Bandwidth is something I've had to learn to take into account, especially as I, and all my family with me, grow older and the patterns of our life establish. Living in a shared house where there's almost always someone other than me at home and most purchases arrive by delivery (yes, BANG BANG BANG, DING-DONG, DING-DONG), is a guarantee of unexpected interruption, and broken concentration is a challenge to quality thinking.
Looking back now, it astonishes me to recollect how many things at the same time I once expected to be able to accomplish. There was a patch when I was raising five small children, pastoring a church, working in hospice chaplaincy and prison ministry, writing books and interacting with a significant network of friends and fellow-pilgrims.
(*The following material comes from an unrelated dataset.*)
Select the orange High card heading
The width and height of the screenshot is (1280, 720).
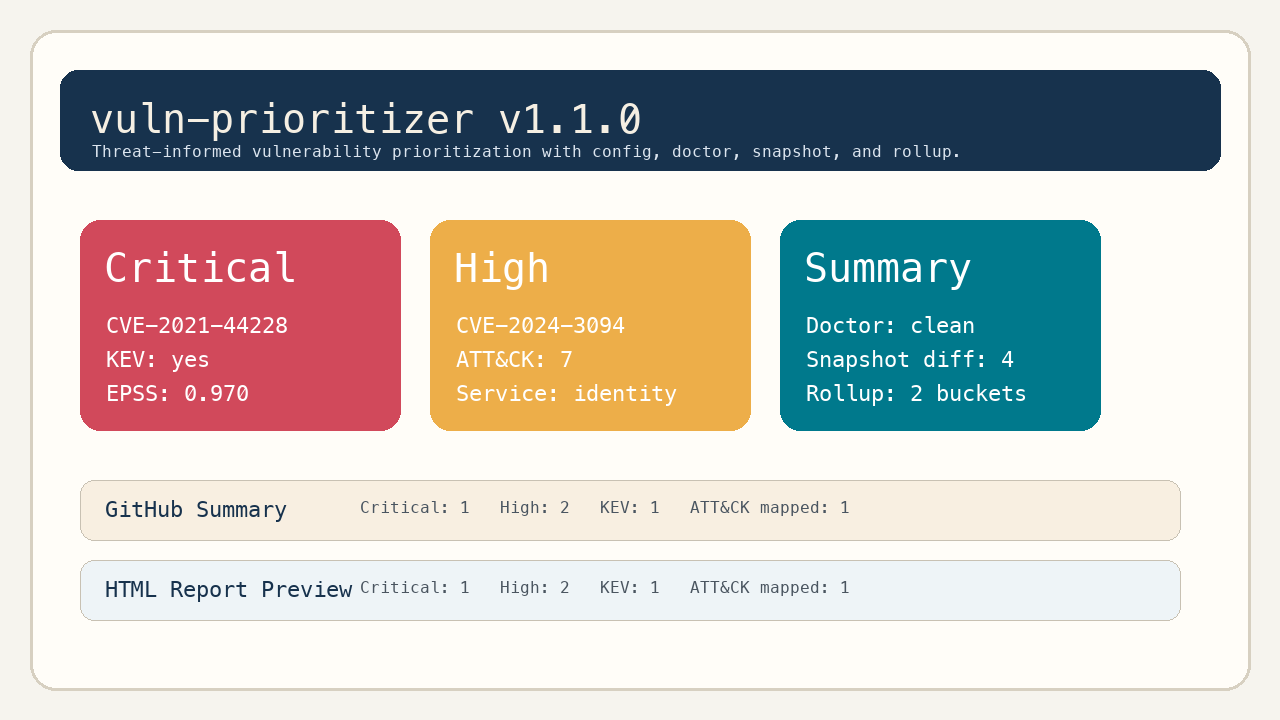point(502,268)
Nowadays I think I've done something special if I put a load of laundry in the machine or sweep the floor.
Buzzfloyd observes that as a result of certain deep traumas coming in waves from different places, I ended up with autistic burnout which has crashed my ability to multi-task and resulted in most social stimuli being overwhelming — and she's quite right. I still function happily, but more in the inner world than the outer. I'm a bit of an Emily Dickinson nowadays.
So in anything I aspire to do, I have to consider bandwidth — my ageing and somewhat battered operating system is easily overwhelmed and crashes if too much is asked of it.
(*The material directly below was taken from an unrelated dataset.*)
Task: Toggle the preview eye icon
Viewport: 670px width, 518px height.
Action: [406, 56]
I have found that I can maximise the available space for thinking, writing, praying — all the things that matter to me — by minimising the number of physical objects in my environment. What I see is what I think about. The less I have to look at, the more untethered my mind becomes. I also maximise bandwidth by reducing social interaction (in times of a pandemic when physical meets are almost at zero, that means minimising the time spent on social media), and by keeping to an absolutely anorexic minimum my commitments. I find I can maintain good quality (I hope) output at our fresh expression of church (The Campfire Church) on Facebook if that's the only thing I need to put my mind to, on the week I have responsibility for the meeting.
And I am impressed — even startled at times — by the amount of clarity and depth of thought I can get back just by taking down to an absolute minimum those three areas — objects in my environment, social interaction, commitments.
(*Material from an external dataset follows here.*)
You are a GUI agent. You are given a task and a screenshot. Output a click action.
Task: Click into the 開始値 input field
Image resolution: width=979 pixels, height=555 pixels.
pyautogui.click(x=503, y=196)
Consequently I have pruned out of my collection of belongings many things that were perfectly okay and I liked them and there was nothing wrong with them — just in order to take the numbers right down.
So these two jackets, that I liked very much, left my life.
They fulfilled all my HSP criteria — stretchy and really soft, not at all constricting, quite loose, had pockets (yay!), quiet and peaceful colours, nice and warm.
But I just had too many things, and I'm surprised to find I don't miss them.